Tech stocks extended gains on Tuesday. Shares of Tesla, Nvidia, and Intel continued to rally.

Financial stocks also recorded gains ahead of the start of the bank reporting season this week. Shares of Goldman Sachs, JPMorgan Chase and Citigroup led the uptrend.

The S&P 500 gained 0.07% to settle at 5,576.98 on Tuesday, while the Nasdaq 100 rose 0.07% to close at 20,453.02. The Dow Jones index bucked the trend, shedding 52.82 points, or 0.13%, to close at 39,291.97.

What to watch: Investors await the release of inflation data from the US this week. The annual inflation rate in the US, which eased to 3.3% in May, is expected to fall further to 3.1% in June. Factory gate prices in the US, which fell by 0.2% in May, are projected to increase 0.1% in June.

Data on wholesale inventories, due to be released today, will also remain in focus. US wholesale inventories are expected to increase 0.6% to $901.6 billion in May, after a 0.2% rise in the prior month.

Other Markets: European indices closed lower on Tuesday, with the FTSE 100, DAX 40, CAC 40 and STOXX Europe 600 Index down by 0.66%, 1.28%, 1.56% and 0.90%, respectively.

The news shaping the markets

US officials said Russia is unlikely to make significant territorial gains in Ukraine during the upcoming months. The news sent the RUB/USD pair lower in forex trading this morning.


China’s producer prices eased 0.8% year-over-year in June, compared to a 1.4% decline in May.
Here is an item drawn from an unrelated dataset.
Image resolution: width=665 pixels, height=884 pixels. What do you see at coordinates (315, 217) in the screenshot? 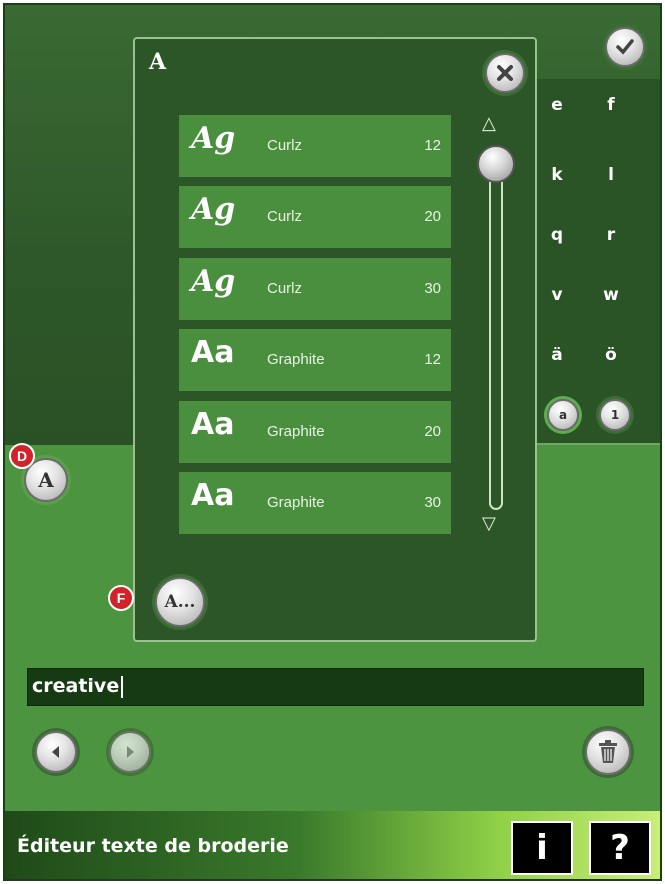
I see `font-list-item: Ag Curlz 20` at bounding box center [315, 217].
This being the 21st consecutive month of decline in factory gate prices exerted pressure on the CNY/USD forex pair.


The Reserve Bank of New Zealand maintained its official cash rate at 5.5% during its latest policy meeting, sending the NZD/USD pair lower in forex trading this morning.


Japan’s producer prices rose by 2.9% year-over-year in June, after rising 2.6% in the earlier month, which exerted pressure on the JPY/USD forex pair.


South Korea’s unemployment rate came in unchanged for the fourth straight month at 2.8% in June, sending the KRW/USD pair lower in forex trading this morning.

What else to watch today

Saudi Arabia’s industrial production, Turkey’s industrial production and jobless rate, Italy’s industrial production, US MBA mortgage applications, crude oil inventories, gasoline stocks change and distillate stocks, India’s money supply M3, Brazil’s inflation rate, Russia’s inflation rate, France’s current account, as well as China’s vehicle sales.